Another concern I have is regarding the sequencing of a genome that is already available at the chromosome level. It would be beneficial for the authors to explain the motivation behind this duplication effort, particularly since this genome has the highest coverage in the study. On the other hand, the genome of Leptoglossus occidentalis would benefit from higher coverage to meet the minimal N50 contig standard of 1Mb, as the current coverage seems insufficient. And the genome of Tecia solanivora would also benefit from Hi-C data to get a reference-quality genome.


In short, I believe the authors are not far from achieving genomes that meet current quality standards. In my opinion, they should make the effort to remove potential allelic duplications (using purgedup as well as during the manual curation step; Pretext is a useful tool for this, as it allows plotting coverage on the Hi-C map to easily detect remaining allelic duplications) and potential contaminants. Additionally, I think they should aim for higher HiFi coverage for Leptoglossus occidentalis and generate a Hi-C library for Teci solanivora. Indeed, these genome assemblies will provide a solid foundation for future analyses, and having reference genomes at the standard quality will ensure that their work is used for decades to come.


Here are few other comments:

  • The assembly size of Cydalima perspectalis is stated as 469.1 Mb, which does not match the size of the assembly available on NCBI (500.4 Mb). Could the authors clarify which value is correct?
  • "Merqucy" should be corrected to "Merqury" in Table 3.
  • The statement "N50 values indicate good assembly quality" is inaccurate. N50 is not a quality value; it only reflects the contiguity of the assembly. I suggest rephrasing this sentence.
  • The sentence "52 scaffolds at 75X" requires clarification. Does this mean that several assemblies were performed with varying coverages? If not, the sentence should be rephrased for clarity.
  • The sample of Tecia solanivora was collected in Colombia, but the article does not specify whether the necessary agreements for acquiring this sample were respected. This should be clearly stated.

https://doi.org/10.24072/pci.genomics.100425.rev11

Reviewed by ORCID_LOGO, 15 Jan 2025

In the manuscript entitled “Draft genome and transcriptomic sequence data of three invasive insect species”, Lombaert et al. report on the generation of high-quality genomic and transcriptomic data for three invasive insect species: Cydalima perspectalis (box tree moth), Leptoglossus occidentalis (western conifer seed bug), and Tecia solanivora (Guatemalan tuber moth). The Authors used whole-genome sequencing, RNA-seq, and Hi-C scaffolding to produce critical resources studying the genetic mechanisms underpinning biological invasions and the development of pest management strategies.

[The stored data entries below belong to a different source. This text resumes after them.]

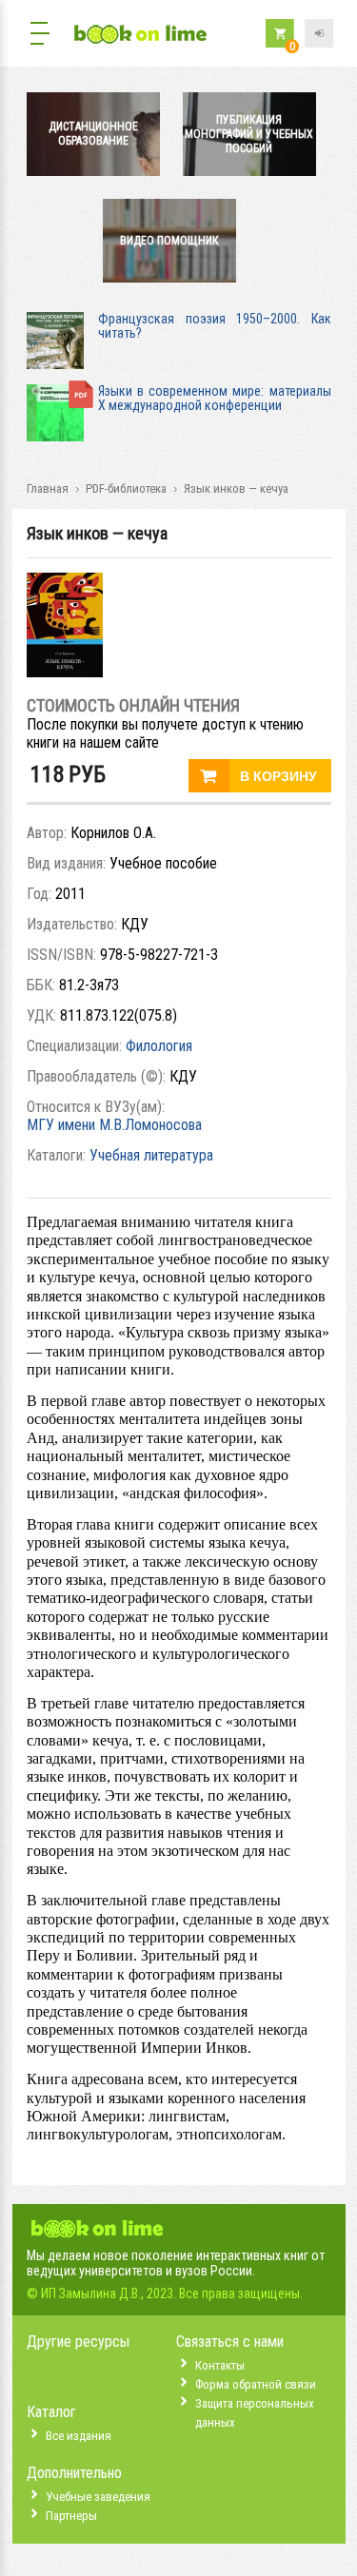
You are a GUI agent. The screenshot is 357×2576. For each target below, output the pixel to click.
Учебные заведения (98, 2496)
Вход (319, 33)
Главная (48, 488)
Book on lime (140, 36)
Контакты (220, 2365)
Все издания (78, 2436)
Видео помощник (169, 240)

Despite the fact that the resources provided in this work represent a valuable addition to the field of insect pests, I have however several minor suggestions to enhance biological context, clarity and reproducibility.

Even though this work represents a data paper, the manuscript would benefit from i) a more comprehensive presentation of the biological context and ii) a thorough discussion on data quality. For instance, the introduction could give a broader presentation of the biology of the three insects studied.

The heterozygosity and repeat content of the genomes are intriguing. A deeper exploration and discussion of how these genomic features impact genome assembly and annotation quality would enhance the manuscript.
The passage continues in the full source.